(Excerpts from a dataset)
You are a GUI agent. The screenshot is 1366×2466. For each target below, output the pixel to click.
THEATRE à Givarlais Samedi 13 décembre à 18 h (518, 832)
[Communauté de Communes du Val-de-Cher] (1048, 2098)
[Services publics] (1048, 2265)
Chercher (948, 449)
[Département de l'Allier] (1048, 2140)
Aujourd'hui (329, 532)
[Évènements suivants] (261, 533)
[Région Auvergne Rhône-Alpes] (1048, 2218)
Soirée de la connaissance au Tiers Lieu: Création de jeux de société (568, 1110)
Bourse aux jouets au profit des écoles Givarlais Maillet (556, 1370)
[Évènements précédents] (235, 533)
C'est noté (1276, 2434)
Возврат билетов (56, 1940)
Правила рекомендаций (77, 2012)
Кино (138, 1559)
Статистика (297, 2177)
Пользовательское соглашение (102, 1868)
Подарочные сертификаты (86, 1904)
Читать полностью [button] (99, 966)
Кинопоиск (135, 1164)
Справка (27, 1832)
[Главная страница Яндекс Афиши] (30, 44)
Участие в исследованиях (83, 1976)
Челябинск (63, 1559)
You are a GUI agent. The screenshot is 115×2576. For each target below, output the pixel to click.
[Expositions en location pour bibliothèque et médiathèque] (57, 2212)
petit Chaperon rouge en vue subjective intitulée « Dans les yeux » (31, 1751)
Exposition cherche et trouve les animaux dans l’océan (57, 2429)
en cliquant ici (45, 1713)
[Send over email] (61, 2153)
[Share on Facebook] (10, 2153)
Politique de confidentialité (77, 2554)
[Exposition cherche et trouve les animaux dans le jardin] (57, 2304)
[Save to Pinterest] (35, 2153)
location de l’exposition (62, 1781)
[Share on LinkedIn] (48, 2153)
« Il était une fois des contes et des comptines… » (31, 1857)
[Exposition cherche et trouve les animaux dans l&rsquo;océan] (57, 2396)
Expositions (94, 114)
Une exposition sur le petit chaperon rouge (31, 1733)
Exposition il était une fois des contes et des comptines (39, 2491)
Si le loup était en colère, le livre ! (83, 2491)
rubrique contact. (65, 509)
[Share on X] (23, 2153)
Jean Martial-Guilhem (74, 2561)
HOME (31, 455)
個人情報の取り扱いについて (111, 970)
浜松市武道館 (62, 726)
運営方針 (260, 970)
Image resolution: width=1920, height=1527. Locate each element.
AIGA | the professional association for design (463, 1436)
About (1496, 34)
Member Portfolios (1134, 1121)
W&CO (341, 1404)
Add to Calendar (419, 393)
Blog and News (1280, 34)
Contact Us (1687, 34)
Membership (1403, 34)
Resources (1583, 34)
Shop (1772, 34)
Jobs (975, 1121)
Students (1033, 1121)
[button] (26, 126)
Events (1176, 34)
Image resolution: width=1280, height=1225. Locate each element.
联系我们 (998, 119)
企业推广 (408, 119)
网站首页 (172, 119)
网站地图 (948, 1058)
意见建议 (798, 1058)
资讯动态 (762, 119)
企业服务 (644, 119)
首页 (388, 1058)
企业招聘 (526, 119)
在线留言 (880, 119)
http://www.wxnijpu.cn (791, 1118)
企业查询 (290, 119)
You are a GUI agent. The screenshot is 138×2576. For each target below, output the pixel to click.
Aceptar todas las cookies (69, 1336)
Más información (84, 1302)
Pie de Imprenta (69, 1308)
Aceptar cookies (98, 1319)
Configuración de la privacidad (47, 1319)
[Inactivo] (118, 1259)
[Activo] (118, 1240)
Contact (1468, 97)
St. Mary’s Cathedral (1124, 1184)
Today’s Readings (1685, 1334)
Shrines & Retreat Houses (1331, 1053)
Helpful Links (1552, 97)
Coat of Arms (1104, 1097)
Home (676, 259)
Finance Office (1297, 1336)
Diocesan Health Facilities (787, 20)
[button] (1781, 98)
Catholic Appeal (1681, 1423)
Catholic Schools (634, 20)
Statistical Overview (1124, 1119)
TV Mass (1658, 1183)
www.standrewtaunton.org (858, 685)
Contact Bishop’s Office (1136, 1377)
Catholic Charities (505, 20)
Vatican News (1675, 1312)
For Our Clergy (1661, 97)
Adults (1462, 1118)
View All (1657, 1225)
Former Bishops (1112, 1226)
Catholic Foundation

TASK REQUIREMENTS - Write out, from the lines above, only those from the line with "petit Chaperon rouge en" to the line with "et des comptines…", exactly as given, including the first and the last.

WRITTEN SOLUTION -
petit Chaperon rouge en vue subjective intitulée « Dans les yeux » (31, 1751)
Exposition cherche et trouve les animaux dans l’océan (57, 2429)
en cliquant ici (45, 1713)
[Send over email] (61, 2153)
[Share on Facebook] (10, 2153)
Politique de confidentialité (77, 2554)
[Exposition cherche et trouve les animaux dans le jardin] (57, 2304)
[Save to Pinterest] (35, 2153)
location de l’exposition (62, 1781)
[Share on LinkedIn] (48, 2153)
« Il était une fois des contes et des comptines… » (31, 1857)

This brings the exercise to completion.